Provedoria salientou que as “circunstâncias e o contexto” que envolvem a realização das provas “têm sido objeto de várias queixas”
A Provedoria de Justiça pediu ao Ministério da Educação um “ponto de situação” sobre a publicação das notas dos exames nacionais e as “medidas pensadas” para a segunda fase, que arranca na segunda-feira, foi anunciado este sábado.

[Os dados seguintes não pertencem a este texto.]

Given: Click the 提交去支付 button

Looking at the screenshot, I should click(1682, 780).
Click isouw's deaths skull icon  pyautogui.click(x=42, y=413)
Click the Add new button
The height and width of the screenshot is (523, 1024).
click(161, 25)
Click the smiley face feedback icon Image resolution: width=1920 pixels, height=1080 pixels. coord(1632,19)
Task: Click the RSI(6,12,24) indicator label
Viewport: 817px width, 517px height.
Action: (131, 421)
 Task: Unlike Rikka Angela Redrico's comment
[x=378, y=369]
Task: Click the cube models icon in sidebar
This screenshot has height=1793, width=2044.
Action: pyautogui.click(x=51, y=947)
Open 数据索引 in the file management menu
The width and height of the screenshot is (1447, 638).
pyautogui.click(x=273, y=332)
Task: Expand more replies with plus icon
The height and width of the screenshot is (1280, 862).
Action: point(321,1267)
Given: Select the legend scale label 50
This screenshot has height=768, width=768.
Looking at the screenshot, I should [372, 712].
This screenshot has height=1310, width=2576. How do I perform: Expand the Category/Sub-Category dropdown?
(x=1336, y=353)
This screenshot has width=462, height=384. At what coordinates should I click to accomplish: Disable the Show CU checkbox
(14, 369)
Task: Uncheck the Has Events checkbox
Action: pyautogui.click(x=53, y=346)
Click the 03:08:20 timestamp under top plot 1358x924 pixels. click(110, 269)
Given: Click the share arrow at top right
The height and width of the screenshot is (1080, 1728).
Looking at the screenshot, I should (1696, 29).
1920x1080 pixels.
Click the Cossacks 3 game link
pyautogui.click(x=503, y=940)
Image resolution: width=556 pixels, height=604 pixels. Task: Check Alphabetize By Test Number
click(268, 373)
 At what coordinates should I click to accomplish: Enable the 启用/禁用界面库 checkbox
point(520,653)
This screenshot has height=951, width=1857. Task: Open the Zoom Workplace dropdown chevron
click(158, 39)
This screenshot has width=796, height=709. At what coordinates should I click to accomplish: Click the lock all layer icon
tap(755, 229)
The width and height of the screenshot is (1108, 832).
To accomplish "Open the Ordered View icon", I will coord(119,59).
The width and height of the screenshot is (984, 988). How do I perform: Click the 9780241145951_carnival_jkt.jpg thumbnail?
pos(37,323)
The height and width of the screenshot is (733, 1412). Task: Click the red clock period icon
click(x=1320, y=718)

“O Gabinete da Provedora de Justiça diligenciou junto do Gabinete do Ministro da Educação, Ciência e Inovação pelo ponto de situação sobre o procedimento de publicação das notas dos exames nacionais, assim como pela identificação das medidas pensadas para obviar os riscos incorridos, em especial quanto ao início da segunda fase de exames”, adiantou a entidade liderada por Luísa Neto.
Em comunicado, a Provedoria de Justiça salientou que as “circunstâncias e o contexto” que envolvem a realização das provas “têm sido objeto de várias queixas”, em particular por parte das famílias dos alunos.
O pedido da Provedoria surge depois de a primeira fase dos exames ter sido marcada por falhas na nova plataforma de classificação eletrónica, dificuldades no acesso às provas, folhas mal digitalizadas, respostas que não apareciam completas e problemas no registo das classificações.
A falta de professores classificadores agravou os atrasos e levou o Ministério da Educação a adiar a publicação das notas de terça para sexta-feira e o início da segunda fase de 16 para 20 de julho.
As escolas receberam as classificações ao final do dia de sexta-feira, mas algumas provas ficaram assinaladas como “suspensas”, por terem itens em falta ou ainda estarem em consulta, reapreciação ou reclamação.
A situação aumentou a incerteza entre os alunos que precisam das notas para decidir se repetem exames na segunda fase, que começa já na segunda-feira.
O ministro Fernando Alexandre garante que os problemas identificados foram corrigidos e que o calendário de acesso ao ensino superior não será prejudicado, mas anunciou uma auditoria ao processo.